Material provided:
-----

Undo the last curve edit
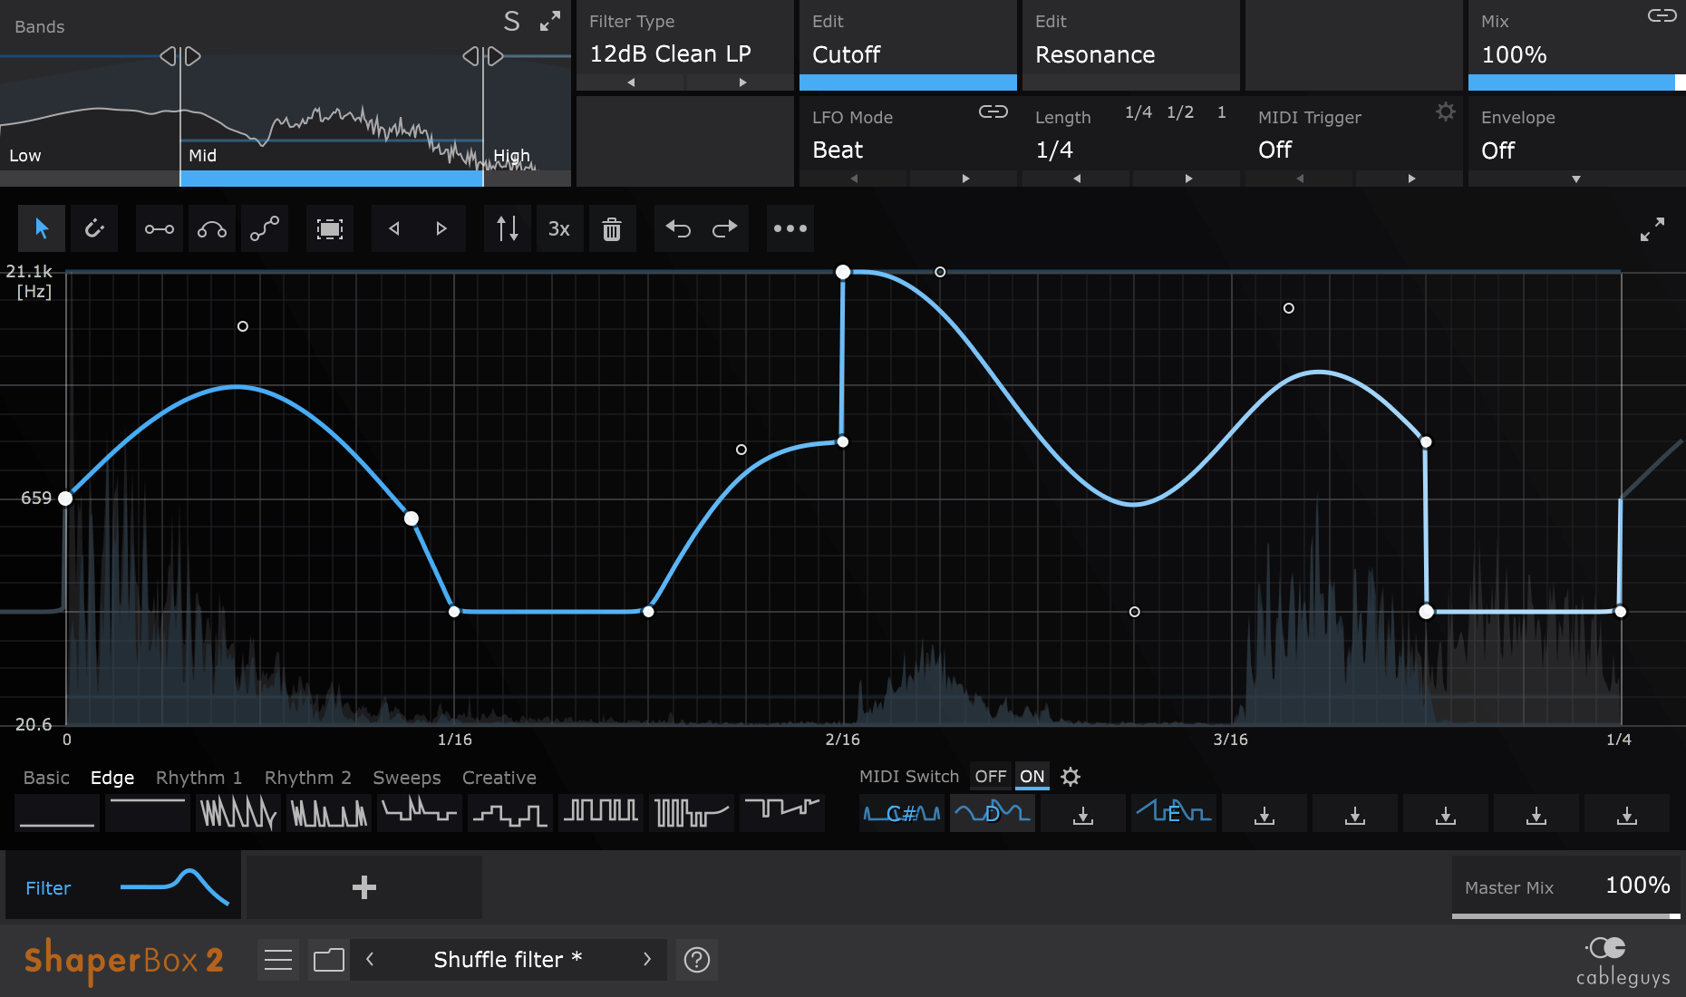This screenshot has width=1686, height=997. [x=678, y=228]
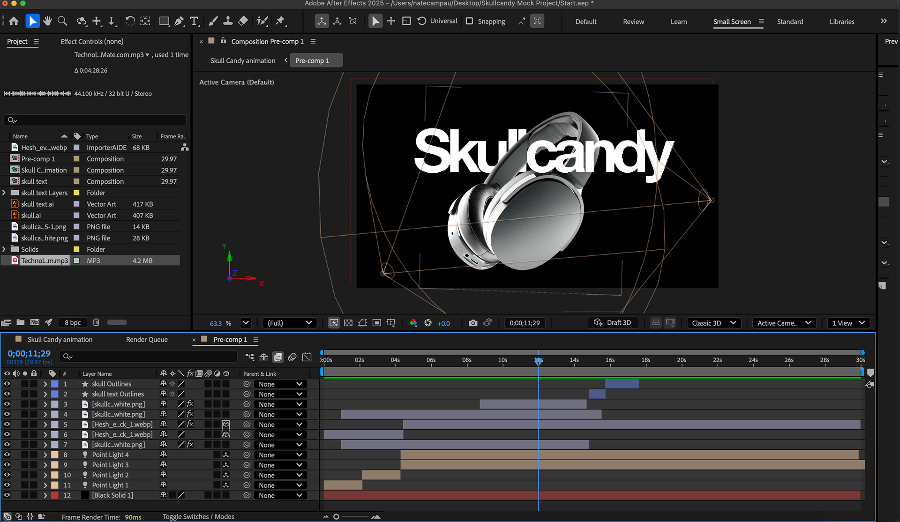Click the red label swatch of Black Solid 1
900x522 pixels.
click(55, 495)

-----

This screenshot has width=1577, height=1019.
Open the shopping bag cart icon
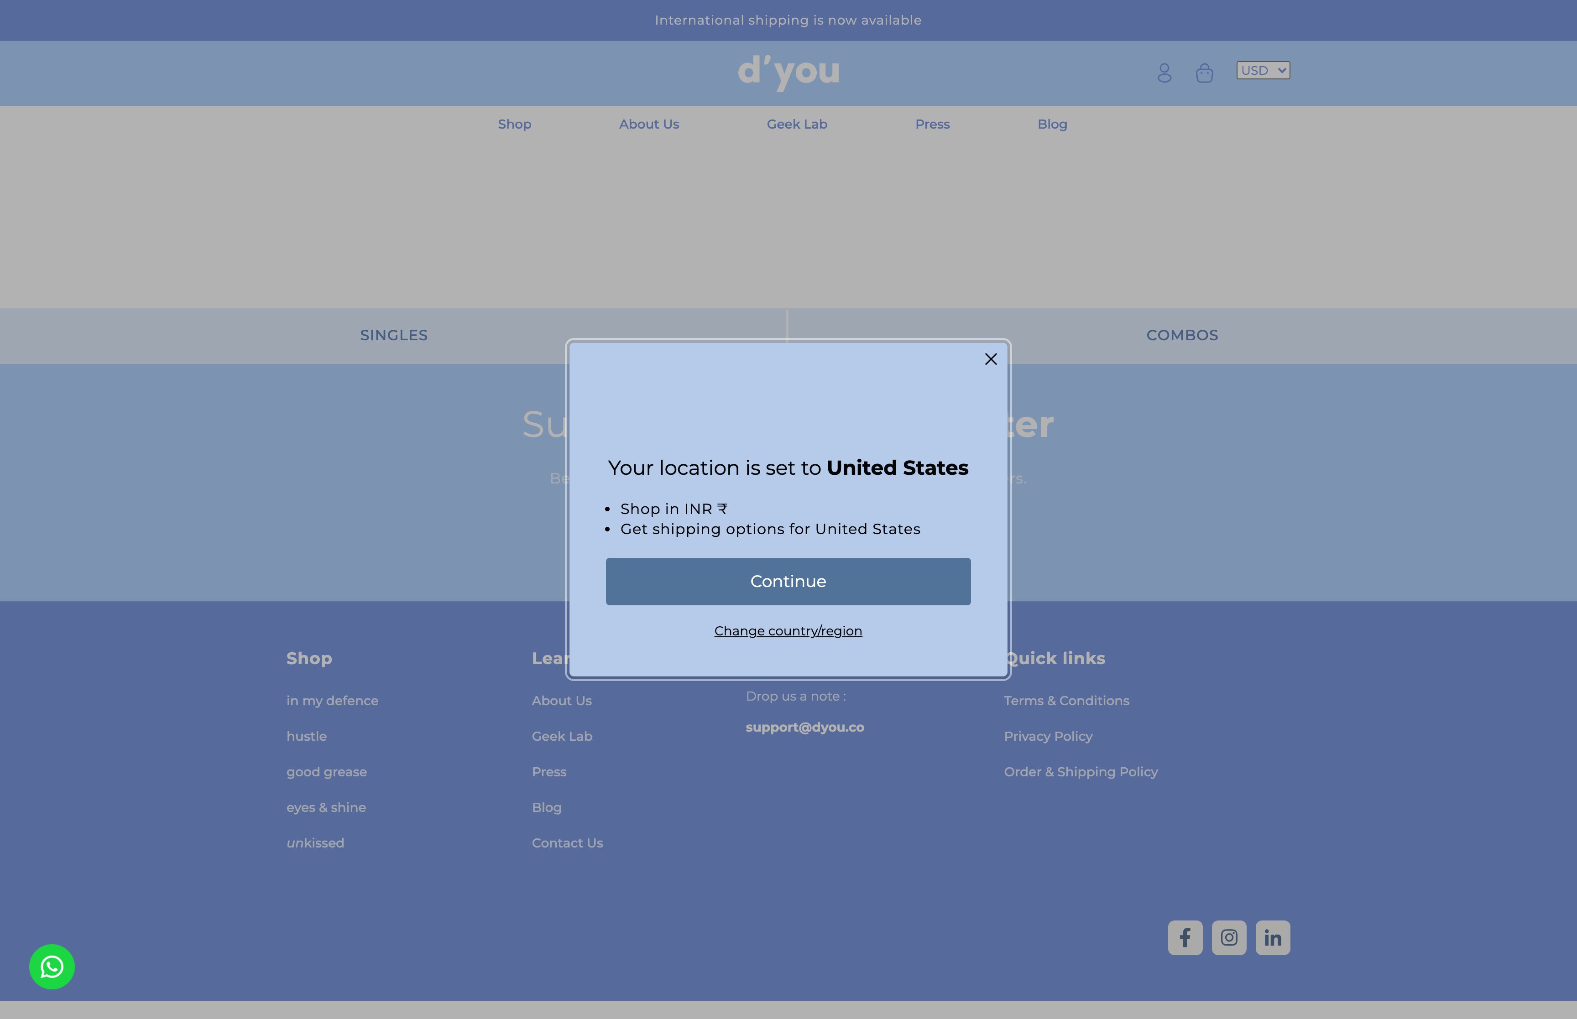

-----

Your objective: An exact copy of the lines above, from the one containing "This screenshot has width=1577, height=1019." through the one containing "Open the shopping bag cart icon", is the whole of the answer.

Finished exercise:
This screenshot has width=1577, height=1019.
Open the shopping bag cart icon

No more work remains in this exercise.